▶ **Instructions for the task**
Begin at the line containing "Туфли ортопедические для мальчика 06-315" in the entries below and end at the line containing "[Viber] (654, 2541)"; transcribe that range exactly and nothing outside it.

▶ **Records from a data collection**
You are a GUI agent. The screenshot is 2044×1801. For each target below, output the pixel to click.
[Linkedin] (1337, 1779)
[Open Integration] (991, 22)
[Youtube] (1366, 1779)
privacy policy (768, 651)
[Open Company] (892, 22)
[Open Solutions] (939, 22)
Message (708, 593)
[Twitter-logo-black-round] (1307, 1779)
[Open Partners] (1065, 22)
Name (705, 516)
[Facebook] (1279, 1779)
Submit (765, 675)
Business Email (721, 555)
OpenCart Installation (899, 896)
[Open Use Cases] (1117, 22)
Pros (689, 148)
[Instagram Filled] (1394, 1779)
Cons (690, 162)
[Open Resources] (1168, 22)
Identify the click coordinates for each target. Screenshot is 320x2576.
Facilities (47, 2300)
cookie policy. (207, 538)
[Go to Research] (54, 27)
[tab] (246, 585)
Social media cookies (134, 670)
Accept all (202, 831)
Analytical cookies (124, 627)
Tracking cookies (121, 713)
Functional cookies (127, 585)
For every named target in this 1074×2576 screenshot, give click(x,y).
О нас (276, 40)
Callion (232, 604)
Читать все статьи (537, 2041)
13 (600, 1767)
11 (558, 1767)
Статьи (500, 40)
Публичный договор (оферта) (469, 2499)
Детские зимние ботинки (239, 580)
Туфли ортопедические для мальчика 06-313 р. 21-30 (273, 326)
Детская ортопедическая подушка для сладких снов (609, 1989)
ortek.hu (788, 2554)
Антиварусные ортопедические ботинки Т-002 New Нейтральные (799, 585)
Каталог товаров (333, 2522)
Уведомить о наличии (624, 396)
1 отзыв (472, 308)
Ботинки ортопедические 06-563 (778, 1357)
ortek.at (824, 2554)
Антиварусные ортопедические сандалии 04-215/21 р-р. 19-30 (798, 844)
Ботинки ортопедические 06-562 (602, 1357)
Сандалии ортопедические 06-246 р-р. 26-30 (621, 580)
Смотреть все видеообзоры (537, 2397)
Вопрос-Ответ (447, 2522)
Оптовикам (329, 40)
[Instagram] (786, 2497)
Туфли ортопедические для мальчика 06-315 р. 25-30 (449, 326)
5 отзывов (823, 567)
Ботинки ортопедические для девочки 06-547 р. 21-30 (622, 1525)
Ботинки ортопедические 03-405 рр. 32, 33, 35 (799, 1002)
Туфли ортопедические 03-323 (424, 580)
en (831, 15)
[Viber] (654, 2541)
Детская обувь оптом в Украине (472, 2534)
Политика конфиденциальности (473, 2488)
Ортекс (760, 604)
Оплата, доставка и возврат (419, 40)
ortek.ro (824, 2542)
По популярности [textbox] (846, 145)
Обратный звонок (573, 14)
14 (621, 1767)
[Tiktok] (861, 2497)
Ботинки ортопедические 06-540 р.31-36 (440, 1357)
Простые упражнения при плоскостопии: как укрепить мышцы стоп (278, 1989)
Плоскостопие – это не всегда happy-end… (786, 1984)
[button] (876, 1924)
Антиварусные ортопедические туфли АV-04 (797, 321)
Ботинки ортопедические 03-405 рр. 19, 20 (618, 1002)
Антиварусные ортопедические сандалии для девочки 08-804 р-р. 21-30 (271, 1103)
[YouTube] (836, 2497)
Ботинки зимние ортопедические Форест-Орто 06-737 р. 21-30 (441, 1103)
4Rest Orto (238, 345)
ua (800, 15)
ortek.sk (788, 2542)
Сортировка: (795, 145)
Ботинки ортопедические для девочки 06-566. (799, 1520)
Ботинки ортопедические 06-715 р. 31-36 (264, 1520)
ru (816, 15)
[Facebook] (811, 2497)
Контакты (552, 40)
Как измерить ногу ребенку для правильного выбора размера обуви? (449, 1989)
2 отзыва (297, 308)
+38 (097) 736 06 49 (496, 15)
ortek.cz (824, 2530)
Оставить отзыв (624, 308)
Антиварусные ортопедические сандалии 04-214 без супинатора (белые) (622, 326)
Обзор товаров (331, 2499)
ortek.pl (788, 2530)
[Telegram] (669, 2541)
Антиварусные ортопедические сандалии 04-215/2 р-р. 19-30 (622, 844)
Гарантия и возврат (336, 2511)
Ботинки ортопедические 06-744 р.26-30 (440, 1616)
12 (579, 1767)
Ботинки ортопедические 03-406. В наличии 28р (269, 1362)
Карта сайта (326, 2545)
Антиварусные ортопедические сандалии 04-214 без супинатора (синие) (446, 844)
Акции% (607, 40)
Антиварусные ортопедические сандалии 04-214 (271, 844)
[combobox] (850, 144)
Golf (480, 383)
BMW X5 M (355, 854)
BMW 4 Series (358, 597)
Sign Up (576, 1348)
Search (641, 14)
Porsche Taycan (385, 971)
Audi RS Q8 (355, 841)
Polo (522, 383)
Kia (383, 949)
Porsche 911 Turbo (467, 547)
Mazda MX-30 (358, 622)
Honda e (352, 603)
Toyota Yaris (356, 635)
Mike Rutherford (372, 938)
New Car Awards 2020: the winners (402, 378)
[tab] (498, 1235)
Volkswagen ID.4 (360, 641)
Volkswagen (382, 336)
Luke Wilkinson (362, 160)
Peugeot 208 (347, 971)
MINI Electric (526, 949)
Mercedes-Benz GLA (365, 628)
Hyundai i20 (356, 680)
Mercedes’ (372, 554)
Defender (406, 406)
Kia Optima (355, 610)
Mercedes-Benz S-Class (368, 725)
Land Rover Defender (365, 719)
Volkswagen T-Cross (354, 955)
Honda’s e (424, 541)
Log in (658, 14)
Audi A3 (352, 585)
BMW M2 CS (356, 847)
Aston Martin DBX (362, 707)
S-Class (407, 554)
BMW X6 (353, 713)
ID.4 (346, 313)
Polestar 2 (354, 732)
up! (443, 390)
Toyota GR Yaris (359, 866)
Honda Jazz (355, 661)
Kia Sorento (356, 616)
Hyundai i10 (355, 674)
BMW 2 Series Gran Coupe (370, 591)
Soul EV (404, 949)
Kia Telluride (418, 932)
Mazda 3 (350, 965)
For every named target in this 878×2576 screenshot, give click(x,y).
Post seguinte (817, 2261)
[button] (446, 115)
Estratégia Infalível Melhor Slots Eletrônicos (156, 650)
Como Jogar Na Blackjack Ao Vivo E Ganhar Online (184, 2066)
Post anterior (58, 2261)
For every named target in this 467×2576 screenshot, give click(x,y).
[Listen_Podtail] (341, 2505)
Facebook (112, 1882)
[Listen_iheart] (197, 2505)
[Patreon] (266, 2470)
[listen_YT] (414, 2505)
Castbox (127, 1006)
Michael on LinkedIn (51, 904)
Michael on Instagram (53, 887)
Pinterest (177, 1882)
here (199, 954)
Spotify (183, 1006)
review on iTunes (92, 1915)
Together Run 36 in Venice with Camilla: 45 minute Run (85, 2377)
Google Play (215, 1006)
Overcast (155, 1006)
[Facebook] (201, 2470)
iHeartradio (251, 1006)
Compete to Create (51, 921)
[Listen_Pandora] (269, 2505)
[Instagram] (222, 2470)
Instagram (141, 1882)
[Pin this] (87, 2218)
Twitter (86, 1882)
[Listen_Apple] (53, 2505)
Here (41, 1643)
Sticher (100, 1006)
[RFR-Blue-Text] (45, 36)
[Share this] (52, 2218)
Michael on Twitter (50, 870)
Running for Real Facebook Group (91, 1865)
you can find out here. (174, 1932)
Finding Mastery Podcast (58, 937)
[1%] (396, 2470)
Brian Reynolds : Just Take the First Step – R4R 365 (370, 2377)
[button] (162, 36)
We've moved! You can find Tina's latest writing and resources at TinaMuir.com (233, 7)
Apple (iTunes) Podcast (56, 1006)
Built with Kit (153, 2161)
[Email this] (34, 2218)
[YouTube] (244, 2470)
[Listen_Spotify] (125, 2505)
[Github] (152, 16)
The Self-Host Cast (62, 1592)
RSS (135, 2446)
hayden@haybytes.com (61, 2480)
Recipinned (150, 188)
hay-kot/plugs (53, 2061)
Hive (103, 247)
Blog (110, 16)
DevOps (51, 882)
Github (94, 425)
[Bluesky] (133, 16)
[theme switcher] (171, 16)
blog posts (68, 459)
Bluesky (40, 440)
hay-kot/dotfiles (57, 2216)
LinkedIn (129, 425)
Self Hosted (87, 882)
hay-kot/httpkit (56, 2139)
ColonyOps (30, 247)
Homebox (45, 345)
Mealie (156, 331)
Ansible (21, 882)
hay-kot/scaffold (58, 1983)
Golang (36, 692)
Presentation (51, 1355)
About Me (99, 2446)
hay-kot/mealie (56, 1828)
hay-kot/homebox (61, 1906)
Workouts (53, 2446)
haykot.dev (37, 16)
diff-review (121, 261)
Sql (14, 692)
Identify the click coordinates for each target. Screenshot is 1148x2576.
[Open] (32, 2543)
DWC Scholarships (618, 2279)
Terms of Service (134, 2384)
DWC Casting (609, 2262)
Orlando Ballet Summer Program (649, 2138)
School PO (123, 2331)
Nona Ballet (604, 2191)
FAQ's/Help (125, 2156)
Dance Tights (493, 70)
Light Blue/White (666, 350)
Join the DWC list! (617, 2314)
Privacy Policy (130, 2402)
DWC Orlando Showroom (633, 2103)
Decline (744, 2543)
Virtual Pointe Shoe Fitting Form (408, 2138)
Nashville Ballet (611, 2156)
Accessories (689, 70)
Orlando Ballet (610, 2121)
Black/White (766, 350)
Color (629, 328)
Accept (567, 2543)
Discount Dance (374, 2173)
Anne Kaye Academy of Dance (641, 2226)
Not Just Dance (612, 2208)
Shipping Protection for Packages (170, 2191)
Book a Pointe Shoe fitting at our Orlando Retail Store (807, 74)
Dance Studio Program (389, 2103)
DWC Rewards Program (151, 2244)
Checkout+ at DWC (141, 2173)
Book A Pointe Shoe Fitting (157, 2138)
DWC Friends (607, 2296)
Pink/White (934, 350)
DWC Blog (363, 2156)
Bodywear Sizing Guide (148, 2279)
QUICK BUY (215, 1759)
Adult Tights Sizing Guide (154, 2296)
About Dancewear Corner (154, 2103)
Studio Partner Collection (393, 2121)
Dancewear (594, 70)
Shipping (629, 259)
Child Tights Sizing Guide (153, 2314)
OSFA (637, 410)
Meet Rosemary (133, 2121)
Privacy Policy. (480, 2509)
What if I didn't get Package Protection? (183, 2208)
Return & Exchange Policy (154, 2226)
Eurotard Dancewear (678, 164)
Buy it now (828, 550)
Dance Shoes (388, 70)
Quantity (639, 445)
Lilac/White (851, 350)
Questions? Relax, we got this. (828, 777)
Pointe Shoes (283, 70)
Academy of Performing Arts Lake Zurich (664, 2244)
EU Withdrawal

▶ **Solved problem**
Туфли ортопедические для мальчика 06-315 р. 25-30 (449, 326)
5 отзывов (823, 567)
Ботинки ортопедические для девочки 06-547 р. 21-30 (622, 1525)
Ботинки ортопедические 03-405 рр. 32, 33, 35 (799, 1002)
Туфли ортопедические 03-323 (424, 580)
en (831, 15)
[Viber] (654, 2541)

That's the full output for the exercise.